Are Emerging Market Equity Strategies a Bet on China?
China and Chinese tech companies are a significant part of the emerging market equities index, and for good reason. But disciplined portfolio diversification and balance can effectively manage risk exposures.
Strong investment performance requires balanced risk management through market cycles. But benchmark-relative risk can become a real challenge when benchmarks become top-heavy, either by sector or, depending on the benchmark, geography.
While much is made of the predominance of mega-cap tech stocks in U.S. equity benchmarks, an equal, if not greater, challenge is managing the predominance of both tech and China in the MSCI Emerging Markets Index. Information Technology is 28% of the S&P 500 Index, and upwards of 40% including tech-related names in Consumer Discretionary (say, Amazon) and in Communication Services (Google parent Alphabet, Facebook and Netflix).
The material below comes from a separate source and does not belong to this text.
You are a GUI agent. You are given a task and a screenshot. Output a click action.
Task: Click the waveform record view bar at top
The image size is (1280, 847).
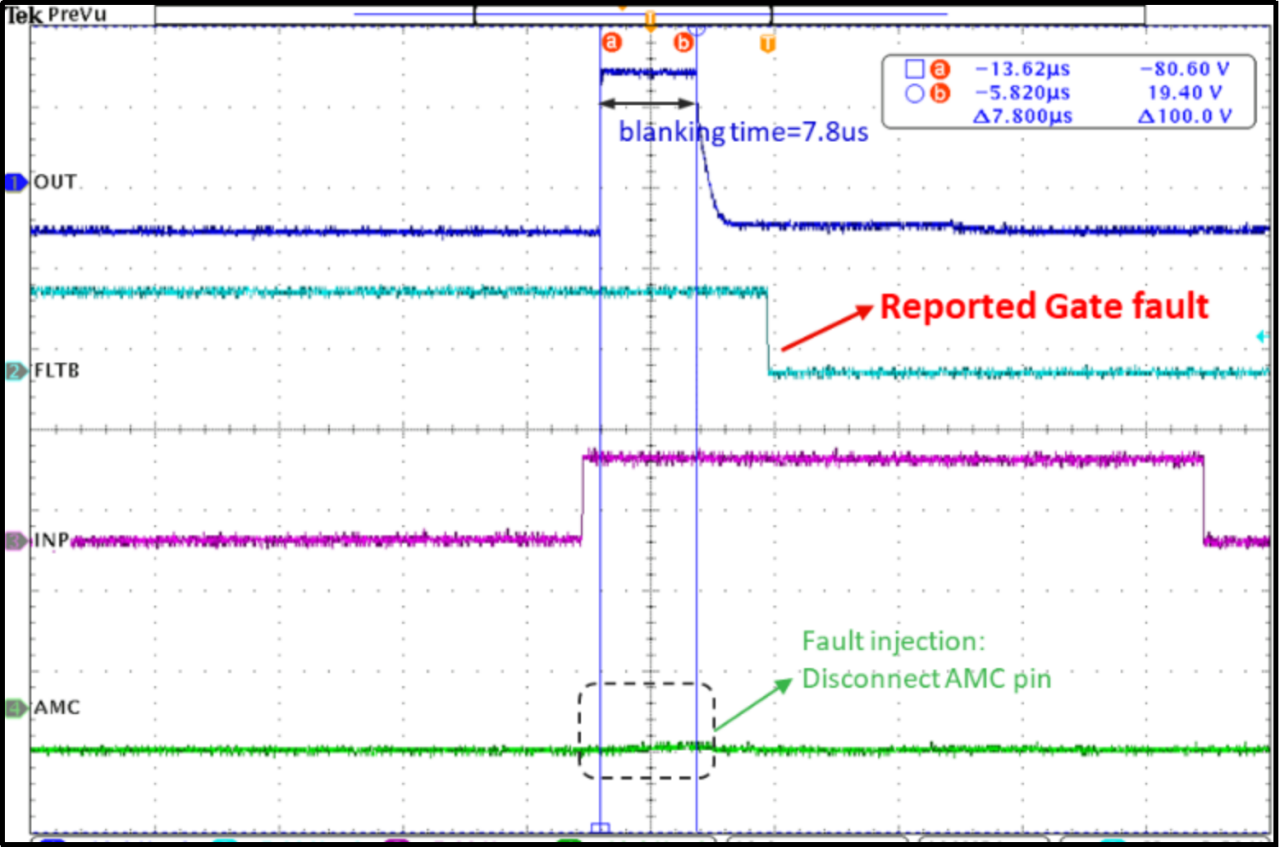tap(650, 15)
Information Technology comprises 19% of the MSCI Emerging Markets (EM) Index, while Consumer Discretionary makes up 20% and Communication Services nearly 13%. But the tech-related names in the latter two sectors are led by mega-cap e-commerce and payments giant Alibaba Group, food delivery and online shopping platform Meituan Dianping and social networking and gaming platform Tencent Holdings, all three of which are Chinese. In fact, while tech and tech-related names in the index also approach nearly 40% of the EM benchmark, on a geographic basis China alone accounts for 42% of the bench, which groups large- and mid-cap stocks from 26 emerging markets.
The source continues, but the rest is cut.